The spirit of the first Decoration Day—the struggle for Black liberation and the fight against racism—has unfortunately been whitewashed from the modern Memorial Day.

As Blight explains, “With time, in the North, the war’s two great results—black freedom and the preservation of the Union—were rarely accorded equal space. In the South, a uniquely Confederate version of the war’s meaning, rooted in resistance to Reconstruction, coalesced around Memorial Day practice.” (“Race and Reunion,” p. 65)
In the statues, anniversary parades and popular magazines, the Civil War was portrayed as an all-white affair, a tragic conflict between brothers. To the extent the role of slavery was allowed in these remembrances, Lincoln was typically portrayed as the beneficent liberator standing above the kneeling slave.

The mere image of the fighting Black soldier pierced through this particular “memory,” which in reality was a collective and forced “forgetting” of the real past. Portraying the rebellious slave or Black soldier would unmask the Civil War as a life-and-death struggle against slavery, a true social revolution, and a reminder of the political promises that had been betrayed.

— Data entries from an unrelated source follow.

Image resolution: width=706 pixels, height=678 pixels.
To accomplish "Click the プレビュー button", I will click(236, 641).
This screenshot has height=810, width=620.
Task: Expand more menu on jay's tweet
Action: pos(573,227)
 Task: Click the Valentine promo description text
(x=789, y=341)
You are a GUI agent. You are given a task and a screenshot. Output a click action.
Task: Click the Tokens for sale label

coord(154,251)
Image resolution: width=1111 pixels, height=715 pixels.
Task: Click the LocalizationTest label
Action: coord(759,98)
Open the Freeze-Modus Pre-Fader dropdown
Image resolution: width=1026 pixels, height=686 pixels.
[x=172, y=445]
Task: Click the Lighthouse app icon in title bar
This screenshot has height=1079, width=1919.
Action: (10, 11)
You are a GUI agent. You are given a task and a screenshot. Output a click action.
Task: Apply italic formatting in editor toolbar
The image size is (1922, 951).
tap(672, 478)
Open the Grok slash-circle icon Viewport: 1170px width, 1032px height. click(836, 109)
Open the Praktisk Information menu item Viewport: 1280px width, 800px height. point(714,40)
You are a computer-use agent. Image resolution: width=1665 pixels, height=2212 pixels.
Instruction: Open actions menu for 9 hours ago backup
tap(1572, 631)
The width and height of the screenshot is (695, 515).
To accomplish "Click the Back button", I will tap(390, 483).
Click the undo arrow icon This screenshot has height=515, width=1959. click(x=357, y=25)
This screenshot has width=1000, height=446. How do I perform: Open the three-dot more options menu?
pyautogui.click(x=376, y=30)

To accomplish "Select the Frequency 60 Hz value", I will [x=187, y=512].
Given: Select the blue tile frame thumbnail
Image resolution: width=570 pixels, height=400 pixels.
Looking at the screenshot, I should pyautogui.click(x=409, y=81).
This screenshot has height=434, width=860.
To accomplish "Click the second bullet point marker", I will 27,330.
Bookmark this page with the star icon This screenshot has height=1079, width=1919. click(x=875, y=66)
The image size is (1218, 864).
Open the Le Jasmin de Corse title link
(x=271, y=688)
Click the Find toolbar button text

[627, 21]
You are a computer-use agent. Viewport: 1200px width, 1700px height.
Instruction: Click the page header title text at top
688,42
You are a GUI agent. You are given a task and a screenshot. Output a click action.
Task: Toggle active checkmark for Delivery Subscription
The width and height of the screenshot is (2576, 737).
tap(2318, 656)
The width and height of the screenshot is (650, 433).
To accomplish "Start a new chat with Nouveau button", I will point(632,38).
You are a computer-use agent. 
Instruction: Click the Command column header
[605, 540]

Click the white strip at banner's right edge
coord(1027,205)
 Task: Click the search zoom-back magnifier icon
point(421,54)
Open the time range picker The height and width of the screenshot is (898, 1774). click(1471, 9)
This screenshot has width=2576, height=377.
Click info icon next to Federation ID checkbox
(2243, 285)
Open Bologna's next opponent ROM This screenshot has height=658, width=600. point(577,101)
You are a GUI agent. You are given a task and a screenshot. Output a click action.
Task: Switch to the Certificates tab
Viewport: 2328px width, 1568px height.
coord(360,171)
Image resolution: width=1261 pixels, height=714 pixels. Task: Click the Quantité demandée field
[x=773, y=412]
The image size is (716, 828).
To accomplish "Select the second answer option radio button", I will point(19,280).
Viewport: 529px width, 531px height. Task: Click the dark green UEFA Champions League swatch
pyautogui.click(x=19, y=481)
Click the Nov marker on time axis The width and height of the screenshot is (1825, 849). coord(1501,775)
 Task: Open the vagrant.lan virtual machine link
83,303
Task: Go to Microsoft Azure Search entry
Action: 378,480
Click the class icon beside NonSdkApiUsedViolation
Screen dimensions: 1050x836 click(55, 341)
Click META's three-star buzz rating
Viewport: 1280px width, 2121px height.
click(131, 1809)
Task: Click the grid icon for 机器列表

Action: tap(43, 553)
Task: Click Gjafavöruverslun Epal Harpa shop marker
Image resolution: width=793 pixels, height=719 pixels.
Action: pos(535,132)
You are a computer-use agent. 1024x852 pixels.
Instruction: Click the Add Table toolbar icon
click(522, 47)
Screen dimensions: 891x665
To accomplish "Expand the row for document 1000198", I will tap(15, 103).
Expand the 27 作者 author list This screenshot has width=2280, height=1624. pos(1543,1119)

While African Americans and white radicals continued to uphold the emancipationist remembrance of the Civil War during the following decades—as exemplified by W.E.B. DuBois’ landmark “Black Reconstruction”—this interpretation was effectively silenced in the “respectable” circles of academia, mainstream politics and popular culture. The white supremacist and reconciliationist retelling of the war and Reconstruction was only overthrown in official academic circles in the 1950s and 1960s as the Civil Rights movement shook the country to its core, and more African Americans fought their way into the country’s universities.

While historians have gone a long way to expose the white supremacist history of the Civil War and uncover its revolutionary content, the spirit of the first Decoration Day—the struggle for Black liberation and the fight against racism—has unfortunately been whitewashed from the modern Memorial Day.

So let’s use Memorial Day weekend to honor the fallen fighters for justice worldwide, to speak plainly about this country’s historic crimes, and rededicate ourselves to take on those of the present.